**WHAT TO WORK ON**
Duplicate the stretch of the records from the line containing "You are a computer-use agent. Viewport: 1690px" through the line containing "Action: [x=562, y=52]", both included, and nothing else.

**DATA LINES**
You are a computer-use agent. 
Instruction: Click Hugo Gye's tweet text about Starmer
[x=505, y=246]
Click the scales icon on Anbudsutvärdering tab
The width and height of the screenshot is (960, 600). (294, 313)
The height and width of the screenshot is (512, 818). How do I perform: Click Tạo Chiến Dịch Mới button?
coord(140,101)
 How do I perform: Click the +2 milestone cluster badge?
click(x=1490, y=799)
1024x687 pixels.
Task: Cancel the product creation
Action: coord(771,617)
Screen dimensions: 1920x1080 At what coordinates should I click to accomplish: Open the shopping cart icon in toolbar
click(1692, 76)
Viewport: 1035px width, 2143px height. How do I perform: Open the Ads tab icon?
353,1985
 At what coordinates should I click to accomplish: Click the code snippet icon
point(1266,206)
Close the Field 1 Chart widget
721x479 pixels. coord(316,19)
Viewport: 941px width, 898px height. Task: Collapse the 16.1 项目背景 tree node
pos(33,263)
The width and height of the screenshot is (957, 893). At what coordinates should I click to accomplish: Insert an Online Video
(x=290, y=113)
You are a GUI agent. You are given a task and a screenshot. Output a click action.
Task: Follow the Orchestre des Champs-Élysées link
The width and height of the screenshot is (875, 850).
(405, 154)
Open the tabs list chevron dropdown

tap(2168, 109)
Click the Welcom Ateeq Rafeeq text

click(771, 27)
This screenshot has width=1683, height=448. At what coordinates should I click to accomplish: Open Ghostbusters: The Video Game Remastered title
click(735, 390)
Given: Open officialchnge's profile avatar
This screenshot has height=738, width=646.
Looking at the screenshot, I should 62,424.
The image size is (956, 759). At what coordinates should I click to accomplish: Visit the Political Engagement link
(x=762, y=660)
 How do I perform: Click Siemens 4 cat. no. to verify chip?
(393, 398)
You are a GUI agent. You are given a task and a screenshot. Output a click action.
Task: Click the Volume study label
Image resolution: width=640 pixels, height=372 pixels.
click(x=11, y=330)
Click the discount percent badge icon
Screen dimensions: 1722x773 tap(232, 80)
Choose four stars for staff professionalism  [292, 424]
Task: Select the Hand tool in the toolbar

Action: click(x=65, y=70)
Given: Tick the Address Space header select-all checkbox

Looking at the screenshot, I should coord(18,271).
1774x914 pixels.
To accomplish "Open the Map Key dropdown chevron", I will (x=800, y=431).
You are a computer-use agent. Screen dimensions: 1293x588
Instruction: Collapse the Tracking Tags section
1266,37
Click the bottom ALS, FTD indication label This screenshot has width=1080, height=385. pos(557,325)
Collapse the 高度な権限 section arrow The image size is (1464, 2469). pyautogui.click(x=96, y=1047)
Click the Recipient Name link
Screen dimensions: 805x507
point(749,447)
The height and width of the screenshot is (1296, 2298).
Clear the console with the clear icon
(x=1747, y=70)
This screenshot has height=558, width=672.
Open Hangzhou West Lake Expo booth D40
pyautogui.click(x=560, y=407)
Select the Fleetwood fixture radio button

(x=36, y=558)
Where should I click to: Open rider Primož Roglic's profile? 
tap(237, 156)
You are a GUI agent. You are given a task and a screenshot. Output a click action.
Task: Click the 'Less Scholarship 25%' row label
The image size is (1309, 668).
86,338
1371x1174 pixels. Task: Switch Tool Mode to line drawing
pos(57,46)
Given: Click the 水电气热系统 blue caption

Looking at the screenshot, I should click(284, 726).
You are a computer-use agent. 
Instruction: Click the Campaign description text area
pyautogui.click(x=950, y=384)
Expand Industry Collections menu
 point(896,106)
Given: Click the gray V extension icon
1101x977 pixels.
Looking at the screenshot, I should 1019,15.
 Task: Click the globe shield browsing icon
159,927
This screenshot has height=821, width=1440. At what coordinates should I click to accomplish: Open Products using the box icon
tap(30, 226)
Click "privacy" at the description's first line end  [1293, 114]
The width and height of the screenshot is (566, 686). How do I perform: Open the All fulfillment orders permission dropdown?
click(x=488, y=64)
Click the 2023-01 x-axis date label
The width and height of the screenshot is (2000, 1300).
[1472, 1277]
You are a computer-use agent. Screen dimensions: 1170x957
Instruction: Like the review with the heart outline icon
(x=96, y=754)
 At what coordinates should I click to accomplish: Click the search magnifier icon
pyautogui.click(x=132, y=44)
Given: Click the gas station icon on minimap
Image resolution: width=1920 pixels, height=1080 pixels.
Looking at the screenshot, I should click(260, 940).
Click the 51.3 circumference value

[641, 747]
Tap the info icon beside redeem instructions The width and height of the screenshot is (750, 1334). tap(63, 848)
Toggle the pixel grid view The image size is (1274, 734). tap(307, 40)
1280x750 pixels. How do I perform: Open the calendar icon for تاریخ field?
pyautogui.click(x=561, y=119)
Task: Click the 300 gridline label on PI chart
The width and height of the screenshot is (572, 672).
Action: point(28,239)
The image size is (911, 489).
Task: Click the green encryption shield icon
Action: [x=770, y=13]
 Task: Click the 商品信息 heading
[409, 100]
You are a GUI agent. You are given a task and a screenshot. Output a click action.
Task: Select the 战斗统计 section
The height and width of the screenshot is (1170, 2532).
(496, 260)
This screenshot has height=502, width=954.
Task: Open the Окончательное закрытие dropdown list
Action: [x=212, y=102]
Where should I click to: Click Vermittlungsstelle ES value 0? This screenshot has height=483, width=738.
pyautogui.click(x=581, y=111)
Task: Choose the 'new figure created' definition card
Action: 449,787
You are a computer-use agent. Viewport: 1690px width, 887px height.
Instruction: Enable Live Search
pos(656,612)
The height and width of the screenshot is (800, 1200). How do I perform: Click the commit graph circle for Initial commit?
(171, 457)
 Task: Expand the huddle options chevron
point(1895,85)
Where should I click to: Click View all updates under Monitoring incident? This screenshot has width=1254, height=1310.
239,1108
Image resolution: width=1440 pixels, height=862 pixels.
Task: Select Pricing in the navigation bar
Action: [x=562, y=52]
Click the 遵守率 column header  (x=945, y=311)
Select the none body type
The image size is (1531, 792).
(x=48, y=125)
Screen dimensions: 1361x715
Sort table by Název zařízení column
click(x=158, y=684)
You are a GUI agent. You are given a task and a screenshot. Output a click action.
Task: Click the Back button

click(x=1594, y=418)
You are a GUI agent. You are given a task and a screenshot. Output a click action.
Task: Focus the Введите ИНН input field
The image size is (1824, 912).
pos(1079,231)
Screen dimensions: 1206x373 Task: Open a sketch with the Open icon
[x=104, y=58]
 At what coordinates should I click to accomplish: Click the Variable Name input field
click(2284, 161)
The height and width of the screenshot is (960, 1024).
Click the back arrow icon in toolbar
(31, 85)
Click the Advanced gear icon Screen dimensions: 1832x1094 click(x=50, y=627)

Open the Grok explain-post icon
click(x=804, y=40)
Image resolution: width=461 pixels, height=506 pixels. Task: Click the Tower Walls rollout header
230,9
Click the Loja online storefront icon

**RESPONSE FOR THIS EXERCISE**
You are a computer-use agent. Viewport: 1690px width, 887px height.
Instruction: Enable Live Search
pos(656,612)
The height and width of the screenshot is (800, 1200). How do I perform: Click the commit graph circle for Initial commit?
(171, 457)
 Task: Expand the huddle options chevron
point(1895,85)
Where should I click to: Click View all updates under Monitoring incident? This screenshot has width=1254, height=1310.
239,1108
Image resolution: width=1440 pixels, height=862 pixels.
Task: Select Pricing in the navigation bar
Action: [x=562, y=52]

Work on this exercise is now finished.